DUNMORE, Pa. — Corianne Thompson is a big believer in spatial design, both from an aesthetic and a psychological standpoint.
“A great space can change the way you’re feeling,” she said. “It connects people.”
Just one look at Penn State Scranton’s new art studio is enough to verify that claim.
The studio, one of the hallmarks of the Dawson Building’s recent first floor renovation project, is already turning heads and proving to be a highly functional classroom environment for Thompson, now in her second year as the campus’ first full-time lecturer in art.
The studio has everything Thompson needs as she continues to grow the campus’ art curriculum — large windows that give off plenty of natural light; sturdy, wheeled communal tables that can be moved to accommodate easel space; abundant shelf space; four pottery wheels; and a professional-grade kiln.
The Fall 2019 Student Art Exhibition
The art studio will have a coming out party of sorts on Tuesday, Nov. 19, when it plays host to the Fall 2019 Student Art Exhibition.
Taking place from 12:15 to 1:15 p.m., the exhibit will showcase student artwork from a variety of mediums. Besides the art studio, works will also be displayed throughout Dawson’s first-floor hallway. Light refreshments will be served.
On a recent morning in the studio, Thompson praised Chancellor Marwan Wafa, and Chief Academic Officer Durell Johnson for making such a significant investment in the art program.

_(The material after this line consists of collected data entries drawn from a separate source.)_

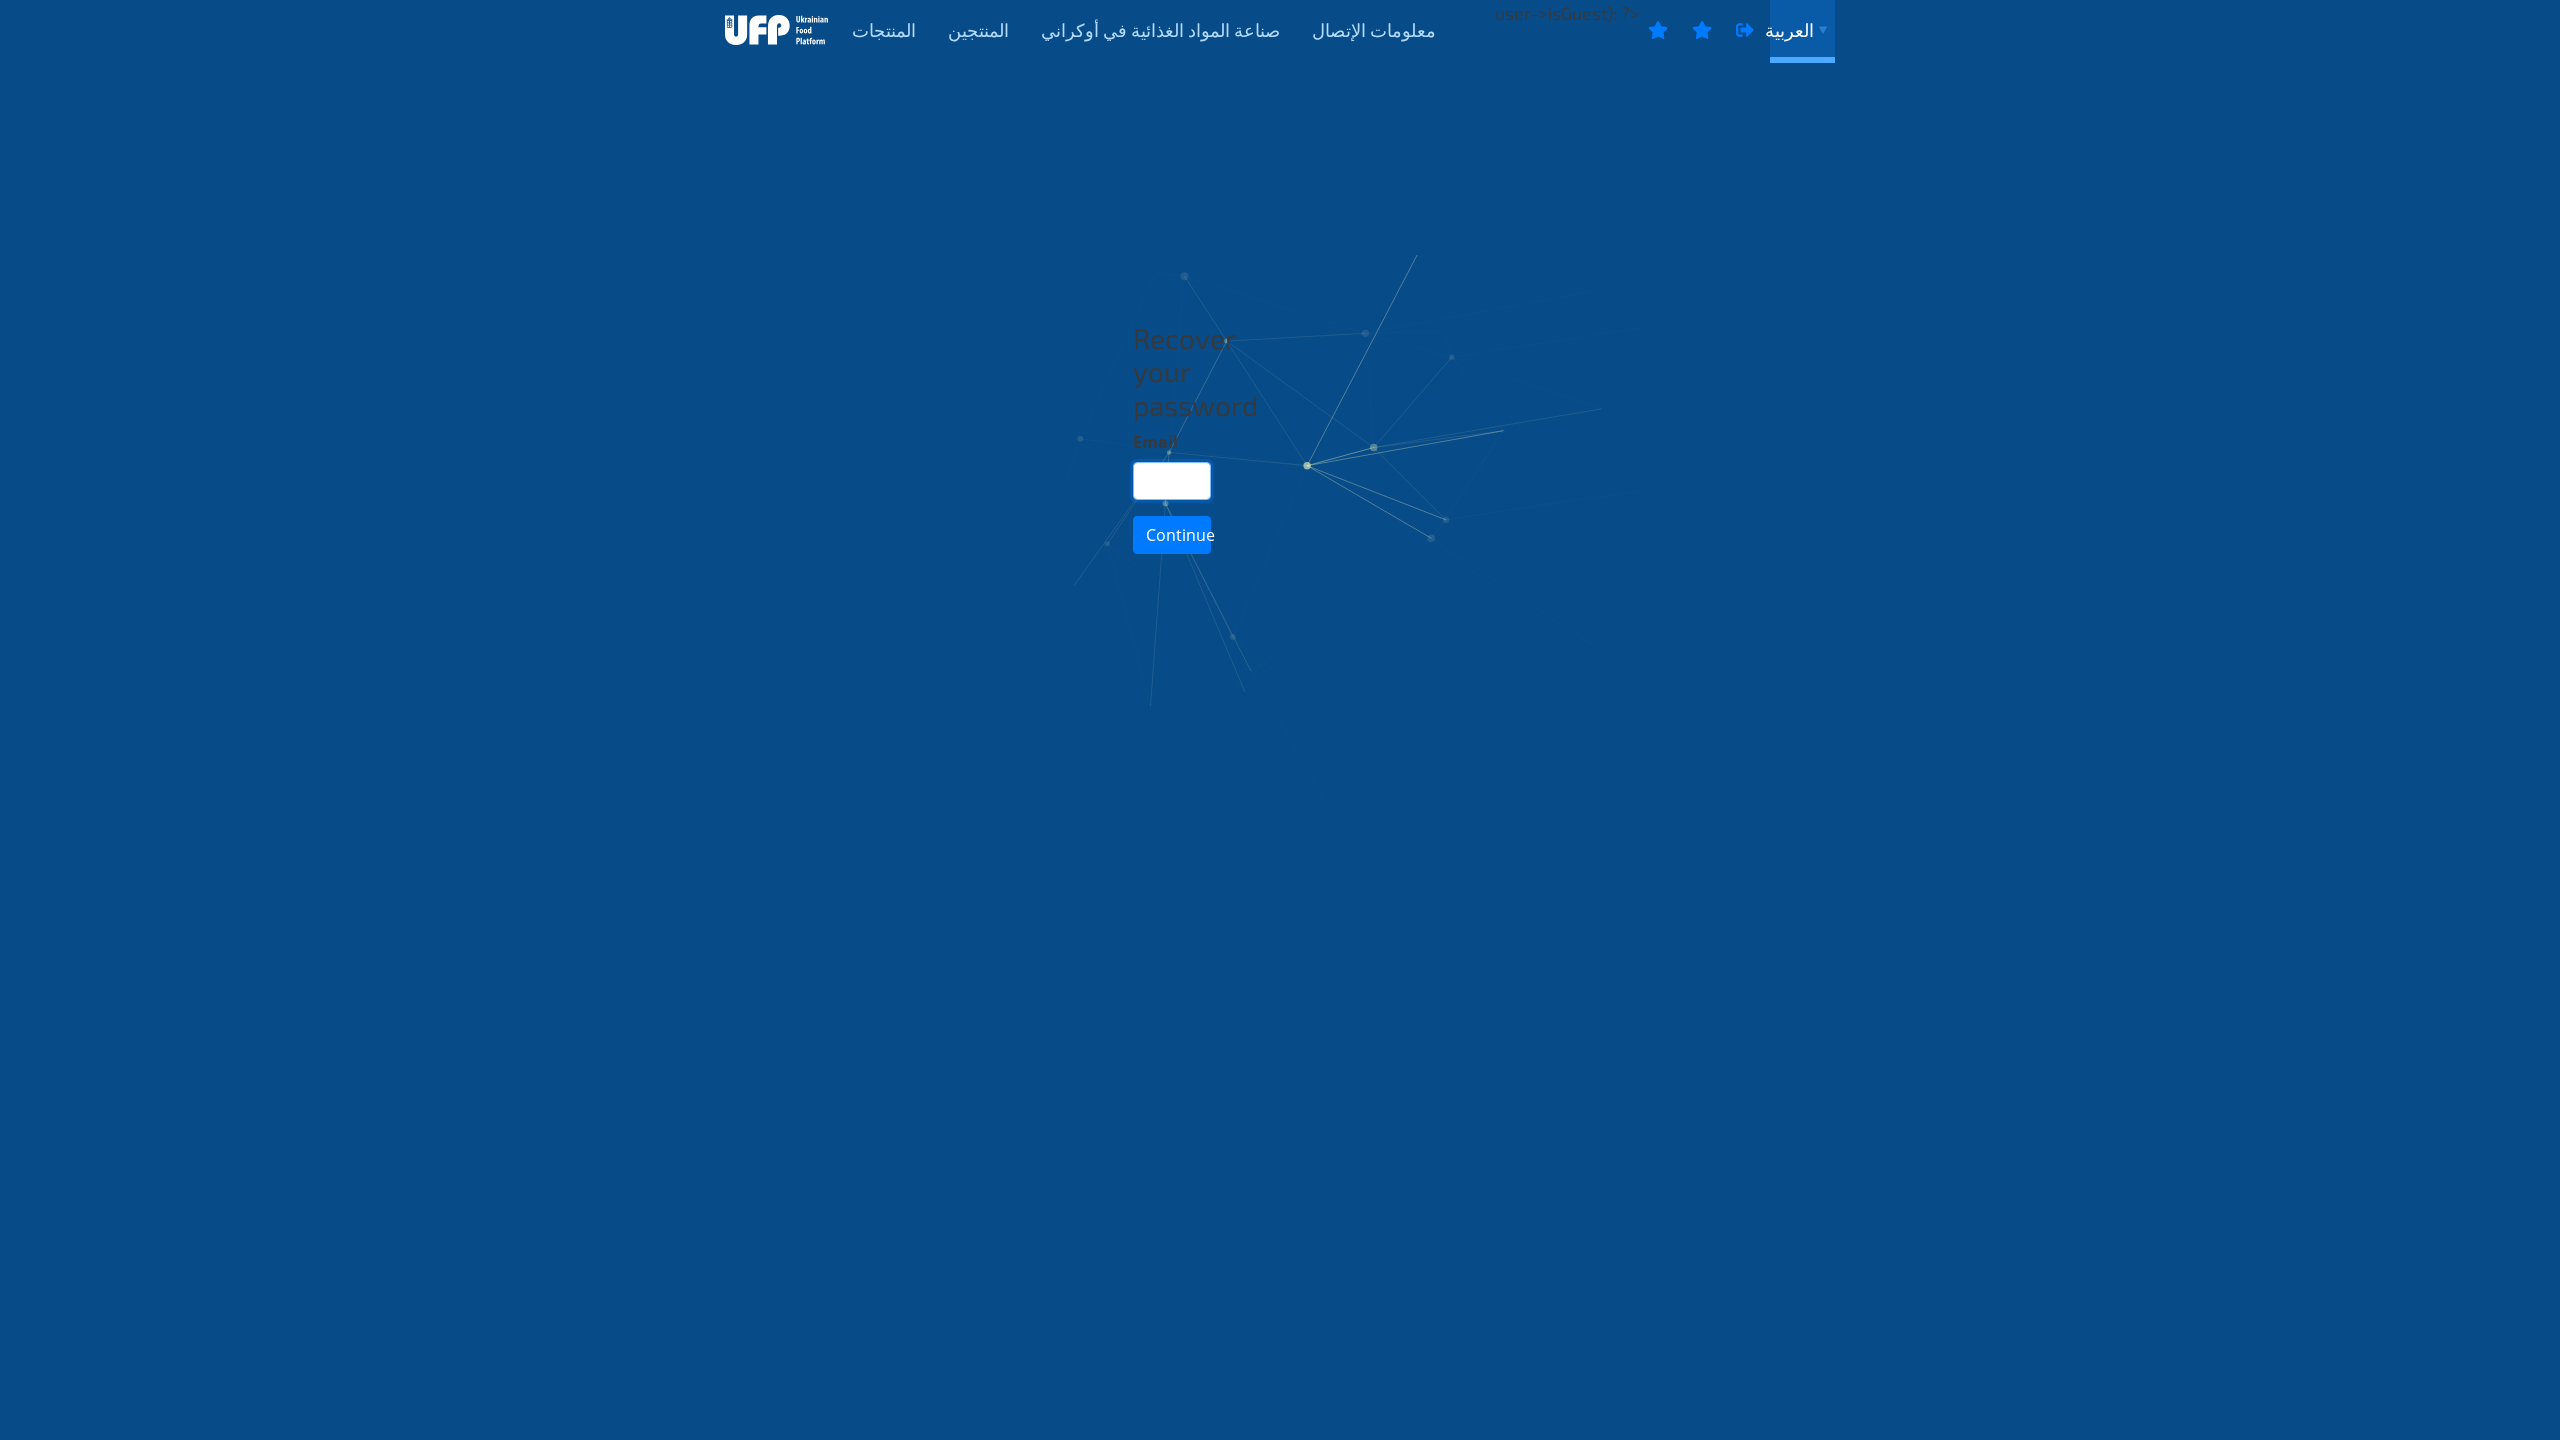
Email (1155, 442)
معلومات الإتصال (1374, 30)
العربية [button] (1792, 30)
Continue (1178, 535)
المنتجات (884, 30)
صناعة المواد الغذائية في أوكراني (1160, 30)
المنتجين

"Having this space is really wonderful, and I’m so thankful we have it. The students are really noticing, too, that this is a real art studio. And that’s important, because when you’re trying to offer a broad range of visual arts courses, it has to be a space that can be reconfigured depending on the need."
— Corianne Thompson, the first full-time lecturer in art at Penn State Scranton
Pretty much everything about the space serves a function, Thompson said.

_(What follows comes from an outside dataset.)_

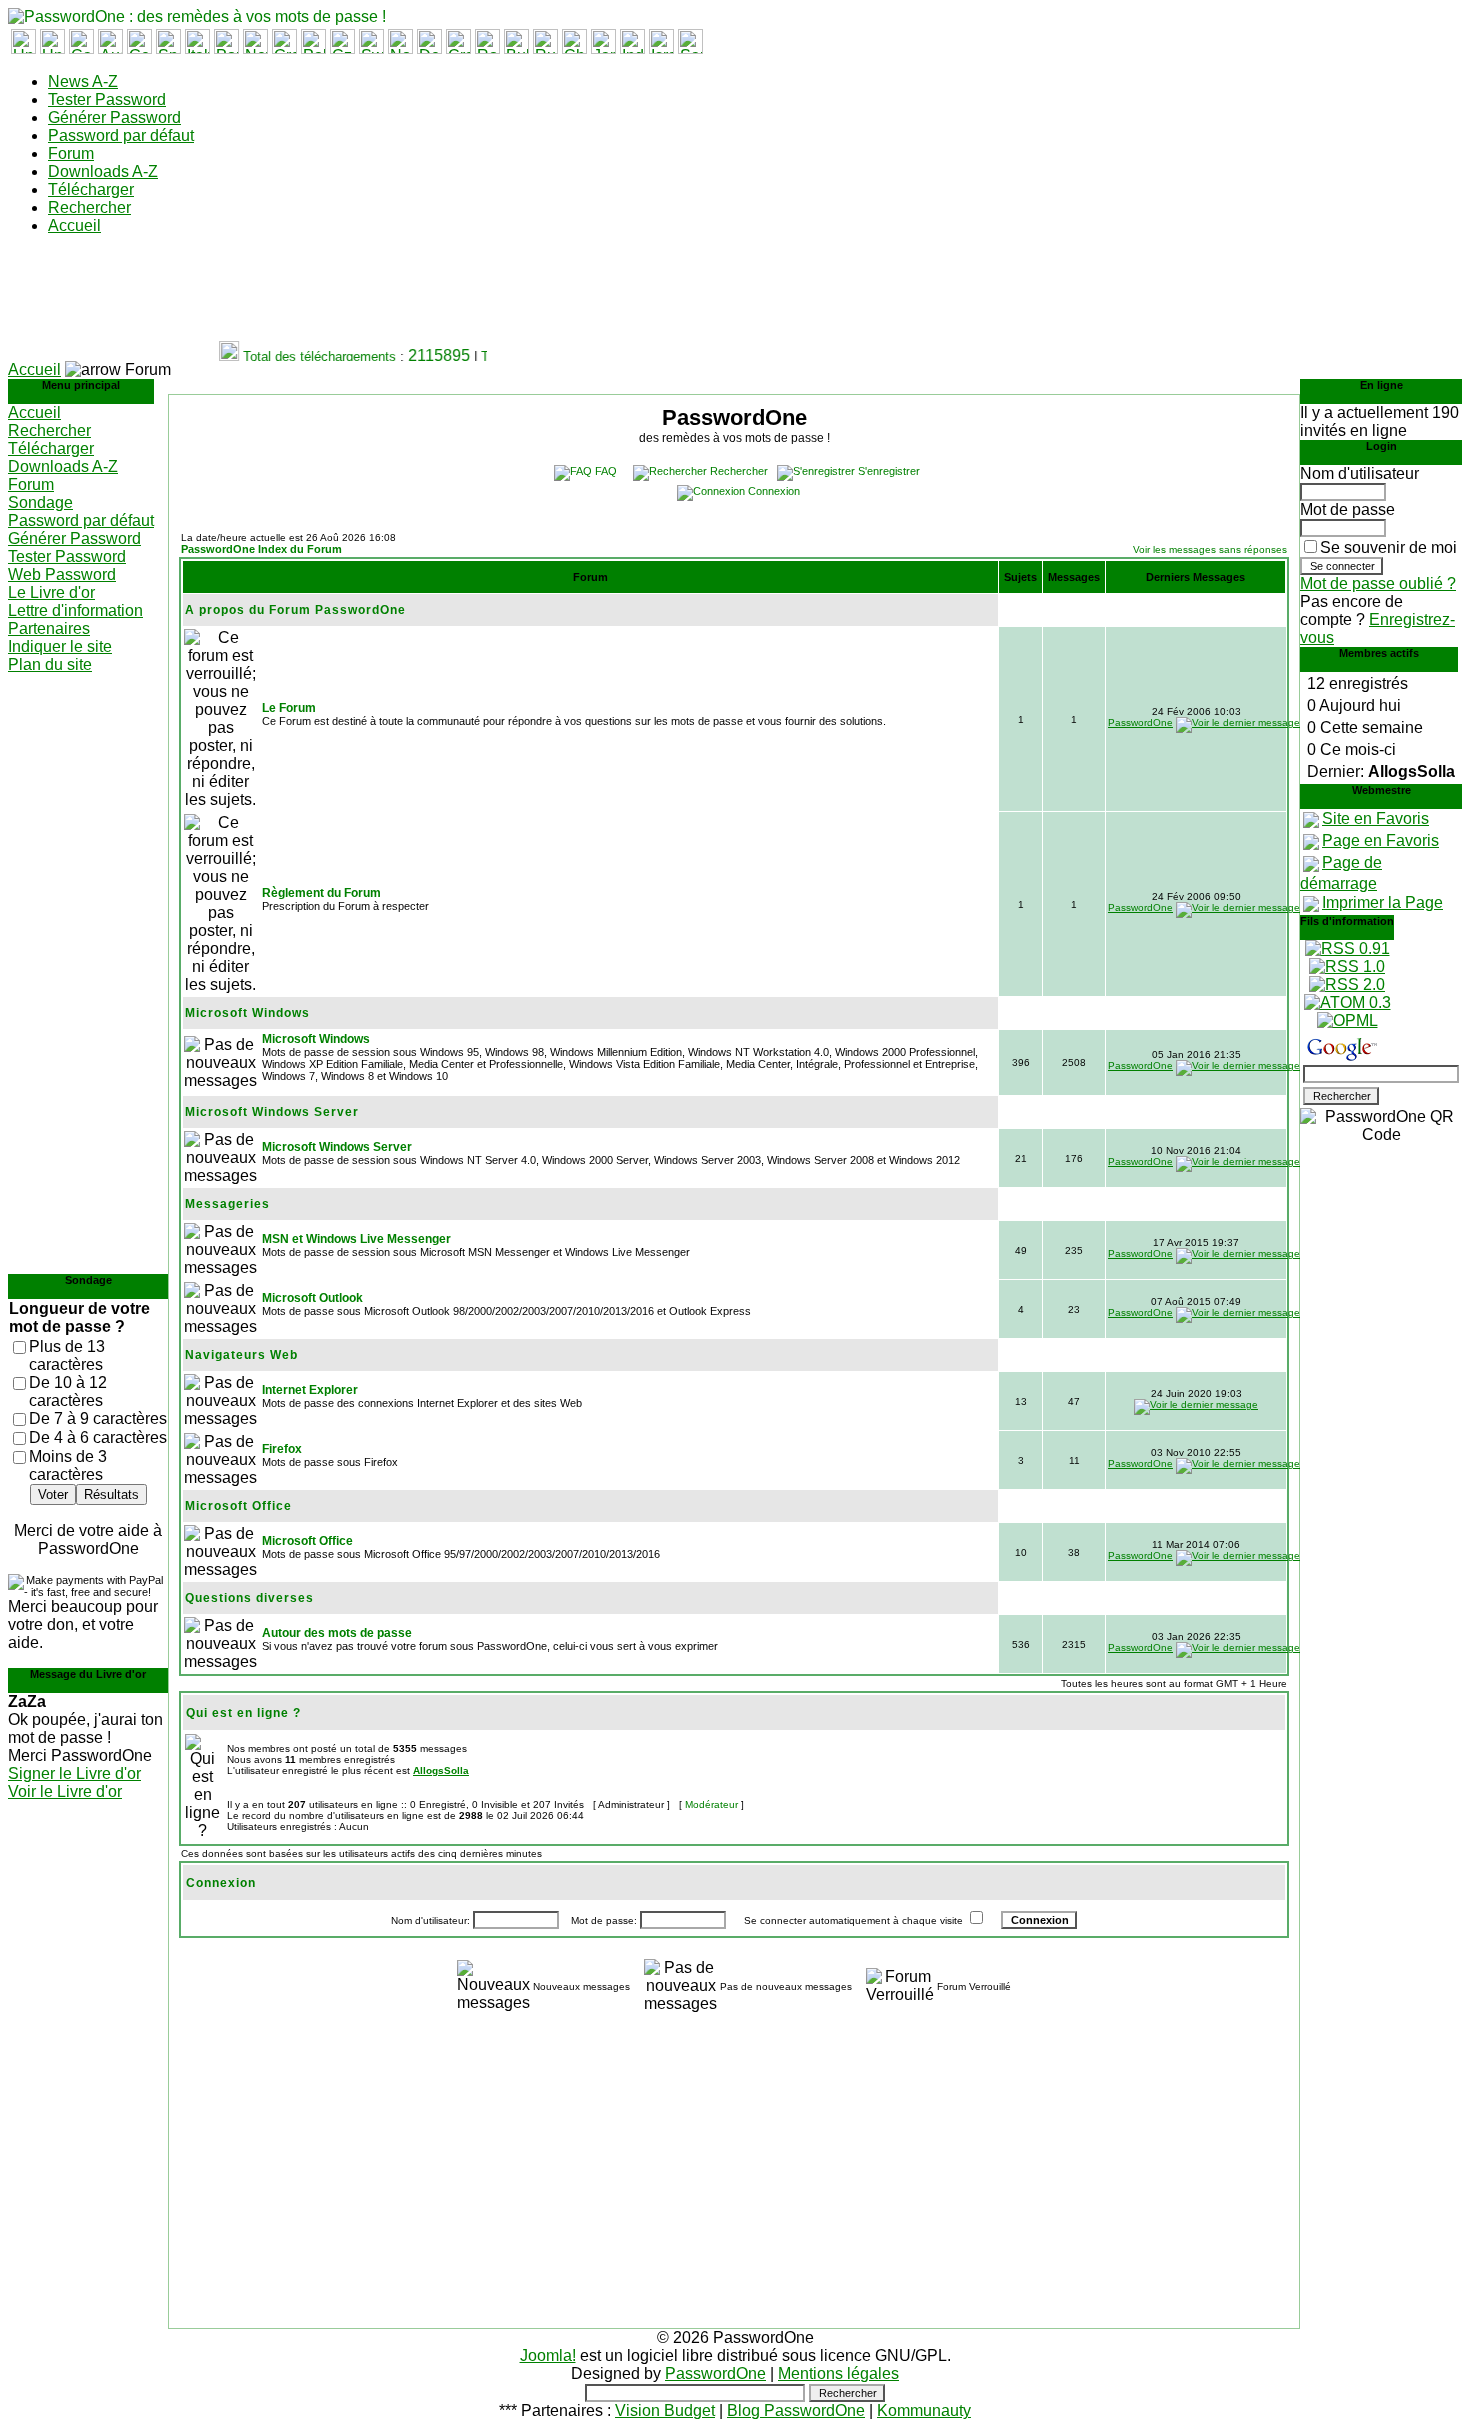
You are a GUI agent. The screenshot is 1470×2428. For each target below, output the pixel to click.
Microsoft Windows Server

The tables foster a close sense of collaboration among the students. The windows provide abundant light needed to work with various materials. Even the sinks are a major upgrade, Thompson said, because now students don’t have to scamper to the bathroom in order to clean up.
And, given it’s her medium of choice, Thompson can’t wait to show students how to throw and fire clay on the pottery wheels and in the kiln when the campus begins offering its first-ever ceramics course this spring.
The studio also fits Thompson’s preferred teaching style. Instead of lecturing, she’d much rather walk from table to table and interact directly with students as they move through their respective projects.
“I want the students to really feel what it’s like to think creatively. It’s that hands-on experience, to be able to say to the student, ‘This line isn’t quite right, maybe turn it that way,’” she said. “Working together, they eventually begin to grow into their own little table families, and it’s so exciting to see those relationships build over the semester. We focus on the work in order to improve, and our critique sessions are part of that learning process.”
Prior to coming to Penn State Scranton, Thompson worked at Penn State Lehigh Valley as an adjunct ceramics instructor and a faculty affairs coordinator. Before that, she taught art in the Baltimore City public schools.
Having worked with such a broad range of students has been great, she said, given “the many different types of learners here at this campus.” For her, it’s extremely important to nurture the unique individual talents of her students, who take the courses to fulfill their general education requirements. (Art isn’t offered as a major at the campus.)
While some students come in with a genuine interest in art, others are more reluctant and take some encouraging. Thompson loves to watch their progression, and the increased confidence that comes with it.
“Every time we have a critique day, I’m so proud of them. I get really excited for them,” she said. “It’s just amazing to see some of the beautiful, creative artwork being made. Getting to see their perspectives show up in their work is always exciting. I see many of my students completely surprise themselves with the art they’re able to create.”
Thompson’s talent for art materialized at a young age, although it took some time for her to find her true passion.
A dedicated painter for years, she eventually discovered a talent for ceramics while pursuing her bachelor’s and master’s degrees at the Maryland Institute College of Art.
"I just kept throwing and throwing clay, and finally, one day, I got it. And then I fell in love with it. From there, all of these ideas just kept coming."
— Corianne Thompson
Eventually, Thompson settled her thematic focus on ceramic vessels and bowls that resemble the alien-like sea creatures she found in her dad’s marine biology books. They include echinoderms, a category of sea creature that includes sea urchins, starfish and sand dollars.
Thompson’s small, delicate creations, many of which are adorned with spikes, allow her to explore emotional themes like vulnerability, relationships and self-protection. Last spring, she gave a presentation on her work for the campus’ Lunch and Learn lecture series.
“Sometimes, I can’t articulate in words what I want to say, so the artworks do it for me,” she said. “It’s very meaningful to me.”
With any luck, Thompson’s students will find that same deep meaning and purpose through their own artistic pursuits.
“Hopefully, when they leave here, from time to time they’ll want to pick up a paintbrush or a pencil and create art because it makes them feel good,” she said. “The great thing about art is that it’s something you don’t need a special invitation to do.”